Learn about some of the top cyber risks and what they may mean for your business, regardless of size. These sample scenarios illuminate the five top cyber risks for businesses and can help demonstrate what can happen to a company as a result of these vulnerabilities.
Cyber Risk #1: Human Error: Lost and Stolen Laptops and Smartphones
Company Profile: Professional Services | $40 Million Annual Revenue
What happens when an employee loses a smartphone with sensitive computer data?
In this example, an administrator at an employee benefits company lost his personal smartphone, which he used to access an unsecured database containing the records of more than 15,000 clients, including social security numbers and private health information.
- Losing the device resulted in costs for legal services, a forensic investigation and miscellaneous expenses.
- In addition to data breach notification and remediation costs, it also cost the company one of its largest clients.
- Several other clients are considering legal action against the firm for failing to prevent unauthorized access to electronic data containing confidential information of others.
Cyber Risk #2: Hacker
Company Profile: Retail | $5 Billion Annual Revenue
How does an attack on a major retailer’s point of sale system affect business?
In this example, a hacker attacked the retailer’s point of sale system, which meant a certified forensic examiner was required to conduct a forensic audit of the entire point of sale system. The retailer also hired a law firm to serve as counsel and breach coach.
- The retailer had to pay to notify its 20 million customers that their personal information was compromised in the incident.
- Other costly protection included providing ongoing credit monitoring.
- A number of class action lawsuits were filed and are still pending.
Cyber Risk #3: Spear Phishing: Social Engineering Targeted at Employees
Company Profile: Business Services | $100 Million Annual Retail
How does an innocent-looking email lead to online banking fraud?
After the office manager of a firm opened an email that appeared to contain an invoice, the firm’s online banking account was commandeered. Clicking on the Trojan horse email triggered a computer virus that allowed criminals to disable security measures, including transfer verification emails.
- The office manager did not receive emails that would have informed the firm about wire transfers.
- The criminals then sent 26 wire transfers of $25,000 each to 20 individuals and small businesses around the world.
Cyber Risk #4: Extortion
Company Profile: Construction | $10 million Annual Revenue
How can extortion by a rogue employee affect business?
In this example, a rogue employee gained access to a construction firm’s data system through an SQL injection and attempted to extort money in exchange for restoring essential project files.
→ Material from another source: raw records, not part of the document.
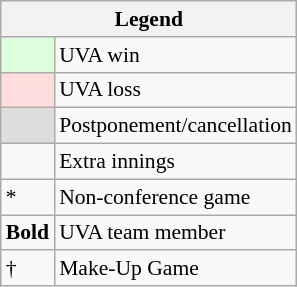
Make-Up Game (176, 269)
Bold (28, 233)
UVA loss (176, 90)
† (28, 269)
UVA win (176, 55)
* (28, 197)
UVA team member (176, 233)
Postponement/cancellation (176, 126)
Extra innings (176, 162)
Non-conference game (176, 197)
Legend (149, 19)
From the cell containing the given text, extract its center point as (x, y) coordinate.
When the firm refused to pay, the employee threatened to destroy the files, which would have been catastrophic due to lack of an adequate backup system.
- After hiring a forensic IT expert, the firm was able to identify the employee and restore the files.
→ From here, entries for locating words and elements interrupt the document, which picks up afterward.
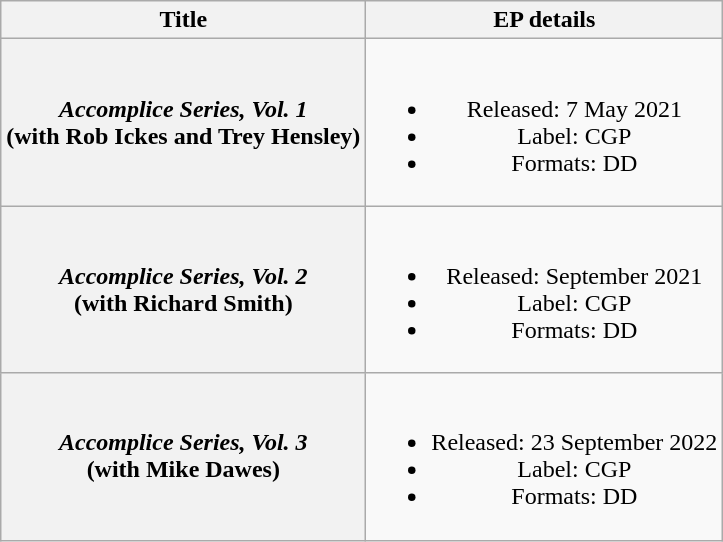
Accomplice Series, Vol. 2 (with Richard Smith) (184, 290)
Released: September 2021Label: CGPFormats: DD (544, 290)
Accomplice Series, Vol. 1 (with Rob Ickes and Trey Hensley) (184, 122)
Title (184, 20)
EP details (544, 20)
Released: 7 May 2021Label: CGPFormats: DD (544, 122)
Accomplice Series, Vol. 3 (with Mike Dawes) (184, 456)
Released: 23 September 2022Label: CGPFormats: DD (544, 456)
Return (X, Y) of the center of cell containing provided text 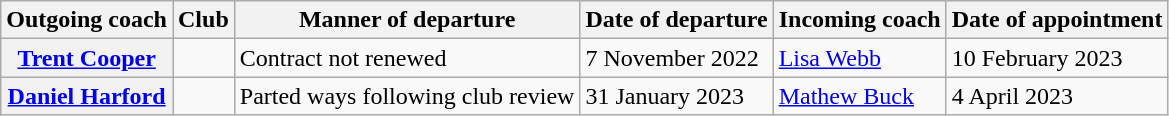
Date of departure (676, 20)
Lisa Webb (860, 58)
Club (203, 20)
Manner of departure (407, 20)
Contract not renewed (407, 58)
31 January 2023 (676, 96)
Parted ways following club review (407, 96)
Incoming coach (860, 20)
4 April 2023 (1057, 96)
Outgoing coach (87, 20)
7 November 2022 (676, 58)
Date of appointment (1057, 20)
Mathew Buck (860, 96)
Daniel Harford (87, 96)
Trent Cooper (87, 58)
10 February 2023 (1057, 58)
For the text-containing cell, return its midpoint in (X, Y) coordinate format. 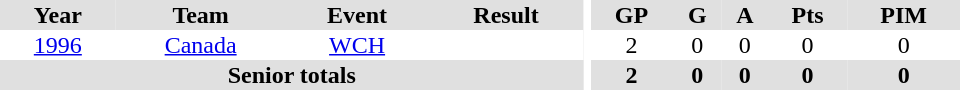
Year (58, 15)
Canada (201, 45)
Team (201, 15)
Result (506, 15)
Event (358, 15)
1996 (58, 45)
Pts (808, 15)
GP (631, 15)
A (745, 15)
Senior totals (292, 75)
G (698, 15)
PIM (904, 15)
WCH (358, 45)
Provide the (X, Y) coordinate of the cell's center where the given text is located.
- There was a significant business interruption.
- The firm had to hire a crisis PR coach to explain missing a major project deadline.
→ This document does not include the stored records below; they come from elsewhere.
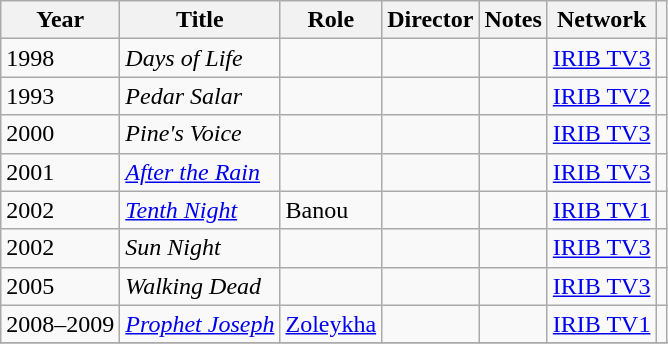
Pedar Salar (200, 96)
Banou (331, 210)
Role (331, 20)
Sun Night (200, 248)
2001 (60, 172)
1998 (60, 58)
Days of Life (200, 58)
Prophet Joseph (200, 324)
Zoleykha (331, 324)
Title (200, 20)
Walking Dead (200, 286)
1993 (60, 96)
2005 (60, 286)
Pine's Voice (200, 134)
Tenth Night (200, 210)
Year (60, 20)
Notes (513, 20)
2000 (60, 134)
Network (602, 20)
2008–2009 (60, 324)
Director (430, 20)
After the Rain (200, 172)
IRIB TV2 (602, 96)
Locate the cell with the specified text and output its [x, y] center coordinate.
Cyber Risk #5: Hacktivism: Social and Political “Hactivists”
Company Profile: Hospitality | $700 Million Annual Revenue
What happens when weak encryption allows an international hacktivist to access an American hotel’s customer database?
More than 30,000 sensitive records, including credit card data and social security numbers, were exposed. The hotel pledged to do everything it could to protect its guests, but was surprised to learn what a breach this size could cost.
- The hotel had to pay significant notification and remediation costs.
- Regulators investigated the hotel’s cyber breach policies, which added considerable time and cost.
- Restoring the hotel’s reputation required investing in a complete rebranding campaign.